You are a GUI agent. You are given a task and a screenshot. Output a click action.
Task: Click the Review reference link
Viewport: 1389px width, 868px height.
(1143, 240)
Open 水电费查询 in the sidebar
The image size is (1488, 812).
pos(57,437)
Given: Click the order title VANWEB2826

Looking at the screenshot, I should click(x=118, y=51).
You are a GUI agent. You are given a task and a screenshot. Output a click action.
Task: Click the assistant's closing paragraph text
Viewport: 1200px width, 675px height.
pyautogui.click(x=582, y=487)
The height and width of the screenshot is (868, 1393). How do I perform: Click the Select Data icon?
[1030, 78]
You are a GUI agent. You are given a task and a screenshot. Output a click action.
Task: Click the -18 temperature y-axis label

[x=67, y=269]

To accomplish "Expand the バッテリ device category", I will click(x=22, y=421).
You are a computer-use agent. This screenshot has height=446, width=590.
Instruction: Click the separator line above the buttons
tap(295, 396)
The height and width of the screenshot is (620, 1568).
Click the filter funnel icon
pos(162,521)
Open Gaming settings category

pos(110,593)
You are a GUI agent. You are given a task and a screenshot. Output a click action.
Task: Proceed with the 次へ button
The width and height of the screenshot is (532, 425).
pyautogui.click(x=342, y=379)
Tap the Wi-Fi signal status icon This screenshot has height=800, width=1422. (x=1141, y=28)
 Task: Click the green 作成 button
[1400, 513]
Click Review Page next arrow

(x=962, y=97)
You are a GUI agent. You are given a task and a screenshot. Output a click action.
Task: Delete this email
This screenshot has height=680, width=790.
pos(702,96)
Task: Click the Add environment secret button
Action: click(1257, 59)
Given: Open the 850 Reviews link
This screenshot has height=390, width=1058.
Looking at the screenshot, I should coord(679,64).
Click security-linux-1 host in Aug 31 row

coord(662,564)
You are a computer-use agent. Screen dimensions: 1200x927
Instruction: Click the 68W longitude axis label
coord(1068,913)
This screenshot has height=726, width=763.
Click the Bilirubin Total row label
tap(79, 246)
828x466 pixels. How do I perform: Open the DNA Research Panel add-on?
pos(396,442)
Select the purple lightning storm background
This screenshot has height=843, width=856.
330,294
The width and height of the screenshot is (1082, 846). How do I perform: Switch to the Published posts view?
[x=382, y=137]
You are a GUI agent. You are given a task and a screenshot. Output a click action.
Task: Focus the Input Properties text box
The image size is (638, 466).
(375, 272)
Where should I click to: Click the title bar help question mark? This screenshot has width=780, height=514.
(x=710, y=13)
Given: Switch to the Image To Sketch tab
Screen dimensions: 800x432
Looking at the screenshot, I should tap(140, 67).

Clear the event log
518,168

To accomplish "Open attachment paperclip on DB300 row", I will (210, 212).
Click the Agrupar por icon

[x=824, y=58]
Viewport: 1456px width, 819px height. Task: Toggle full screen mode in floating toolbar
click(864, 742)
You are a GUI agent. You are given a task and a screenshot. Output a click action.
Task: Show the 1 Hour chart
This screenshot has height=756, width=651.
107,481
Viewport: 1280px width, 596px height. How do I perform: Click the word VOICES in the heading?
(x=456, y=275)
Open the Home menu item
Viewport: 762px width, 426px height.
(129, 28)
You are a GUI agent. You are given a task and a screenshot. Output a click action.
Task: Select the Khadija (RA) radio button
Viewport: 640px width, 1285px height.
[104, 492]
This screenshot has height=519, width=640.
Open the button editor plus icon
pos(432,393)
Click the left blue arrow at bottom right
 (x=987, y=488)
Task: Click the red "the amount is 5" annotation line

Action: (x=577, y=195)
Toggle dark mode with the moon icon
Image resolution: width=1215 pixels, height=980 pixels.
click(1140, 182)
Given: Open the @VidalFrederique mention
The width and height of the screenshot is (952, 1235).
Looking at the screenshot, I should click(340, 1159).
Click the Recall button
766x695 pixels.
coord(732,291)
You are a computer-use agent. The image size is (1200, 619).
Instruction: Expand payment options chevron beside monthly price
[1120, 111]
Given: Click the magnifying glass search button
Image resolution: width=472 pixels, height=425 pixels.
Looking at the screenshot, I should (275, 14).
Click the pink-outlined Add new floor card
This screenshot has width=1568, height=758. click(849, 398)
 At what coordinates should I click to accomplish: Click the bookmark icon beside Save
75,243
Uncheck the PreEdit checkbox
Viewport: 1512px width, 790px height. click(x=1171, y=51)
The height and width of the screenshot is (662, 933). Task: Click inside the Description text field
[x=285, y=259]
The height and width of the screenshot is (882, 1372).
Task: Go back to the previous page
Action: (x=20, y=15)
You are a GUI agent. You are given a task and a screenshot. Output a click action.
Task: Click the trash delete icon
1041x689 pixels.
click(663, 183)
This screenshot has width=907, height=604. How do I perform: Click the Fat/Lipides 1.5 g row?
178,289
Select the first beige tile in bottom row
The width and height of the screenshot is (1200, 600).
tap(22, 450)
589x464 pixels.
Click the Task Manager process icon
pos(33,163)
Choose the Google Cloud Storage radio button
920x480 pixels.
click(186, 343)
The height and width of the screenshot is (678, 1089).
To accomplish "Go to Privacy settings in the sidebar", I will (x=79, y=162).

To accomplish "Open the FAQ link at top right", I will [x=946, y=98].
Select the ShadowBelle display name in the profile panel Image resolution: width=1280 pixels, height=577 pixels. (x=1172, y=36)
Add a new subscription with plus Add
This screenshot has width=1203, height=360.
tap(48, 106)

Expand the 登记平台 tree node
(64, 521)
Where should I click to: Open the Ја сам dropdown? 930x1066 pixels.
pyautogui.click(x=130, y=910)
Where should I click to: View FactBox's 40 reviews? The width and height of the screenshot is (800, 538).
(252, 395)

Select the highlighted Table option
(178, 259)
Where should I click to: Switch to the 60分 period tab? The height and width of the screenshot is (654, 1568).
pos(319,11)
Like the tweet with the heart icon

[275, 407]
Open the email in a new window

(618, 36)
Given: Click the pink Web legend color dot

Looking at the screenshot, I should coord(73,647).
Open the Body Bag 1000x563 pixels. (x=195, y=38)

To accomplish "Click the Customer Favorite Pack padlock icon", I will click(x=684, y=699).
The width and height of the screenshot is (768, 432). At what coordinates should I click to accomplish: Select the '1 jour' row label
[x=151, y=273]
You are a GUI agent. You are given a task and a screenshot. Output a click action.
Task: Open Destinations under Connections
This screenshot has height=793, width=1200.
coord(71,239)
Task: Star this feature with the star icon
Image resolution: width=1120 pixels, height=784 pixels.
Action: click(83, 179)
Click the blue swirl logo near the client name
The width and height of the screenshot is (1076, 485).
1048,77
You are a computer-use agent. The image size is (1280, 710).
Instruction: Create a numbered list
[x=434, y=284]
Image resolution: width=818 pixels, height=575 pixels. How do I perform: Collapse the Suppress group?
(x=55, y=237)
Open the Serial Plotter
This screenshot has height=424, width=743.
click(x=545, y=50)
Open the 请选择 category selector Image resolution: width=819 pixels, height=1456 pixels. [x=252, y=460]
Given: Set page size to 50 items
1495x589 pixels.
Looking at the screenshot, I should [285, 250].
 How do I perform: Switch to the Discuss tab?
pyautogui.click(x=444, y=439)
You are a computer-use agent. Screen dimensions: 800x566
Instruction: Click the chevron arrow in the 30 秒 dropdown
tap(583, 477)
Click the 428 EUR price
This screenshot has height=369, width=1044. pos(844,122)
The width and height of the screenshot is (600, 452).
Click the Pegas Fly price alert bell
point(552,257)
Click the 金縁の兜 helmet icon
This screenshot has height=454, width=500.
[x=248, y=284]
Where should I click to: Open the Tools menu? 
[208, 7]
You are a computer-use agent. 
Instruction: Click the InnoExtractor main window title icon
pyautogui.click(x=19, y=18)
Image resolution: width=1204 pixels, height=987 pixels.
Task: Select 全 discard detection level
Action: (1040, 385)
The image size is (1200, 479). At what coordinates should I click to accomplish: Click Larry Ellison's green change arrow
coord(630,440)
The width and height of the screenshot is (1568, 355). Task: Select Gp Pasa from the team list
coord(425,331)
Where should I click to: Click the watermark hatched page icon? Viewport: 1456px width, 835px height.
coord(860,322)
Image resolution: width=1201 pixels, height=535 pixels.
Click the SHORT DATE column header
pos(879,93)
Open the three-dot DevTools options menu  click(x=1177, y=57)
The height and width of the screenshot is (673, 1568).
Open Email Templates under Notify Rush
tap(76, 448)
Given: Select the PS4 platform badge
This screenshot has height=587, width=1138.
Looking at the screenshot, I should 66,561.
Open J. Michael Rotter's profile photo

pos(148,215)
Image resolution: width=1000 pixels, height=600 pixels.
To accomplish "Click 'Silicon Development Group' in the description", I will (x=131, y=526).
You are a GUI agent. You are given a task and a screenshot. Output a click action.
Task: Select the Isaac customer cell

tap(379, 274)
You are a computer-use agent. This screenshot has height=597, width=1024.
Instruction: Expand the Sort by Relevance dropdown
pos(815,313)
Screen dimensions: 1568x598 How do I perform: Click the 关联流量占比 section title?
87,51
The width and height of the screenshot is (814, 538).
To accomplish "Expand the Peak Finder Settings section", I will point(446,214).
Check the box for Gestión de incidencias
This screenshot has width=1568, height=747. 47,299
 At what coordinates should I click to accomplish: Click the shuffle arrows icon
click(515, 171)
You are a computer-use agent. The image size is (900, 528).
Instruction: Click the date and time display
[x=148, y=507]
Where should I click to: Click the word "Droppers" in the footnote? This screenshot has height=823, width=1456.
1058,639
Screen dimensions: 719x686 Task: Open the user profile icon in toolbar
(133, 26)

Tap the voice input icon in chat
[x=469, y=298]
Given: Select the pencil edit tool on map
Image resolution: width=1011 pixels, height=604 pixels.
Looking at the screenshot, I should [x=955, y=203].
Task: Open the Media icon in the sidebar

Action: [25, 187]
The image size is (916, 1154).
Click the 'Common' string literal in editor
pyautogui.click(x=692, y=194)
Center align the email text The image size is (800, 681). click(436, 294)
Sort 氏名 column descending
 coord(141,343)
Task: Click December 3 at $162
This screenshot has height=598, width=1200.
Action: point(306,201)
:::::
**Assigned task**: Sift the material for lines that include the word "link", and copy each one.

**Final answer**:
Task: Click the Review reference link
Given: Open the 850 Reviews link
To accomplish "Open the FAQ link at top right", I will [x=946, y=98].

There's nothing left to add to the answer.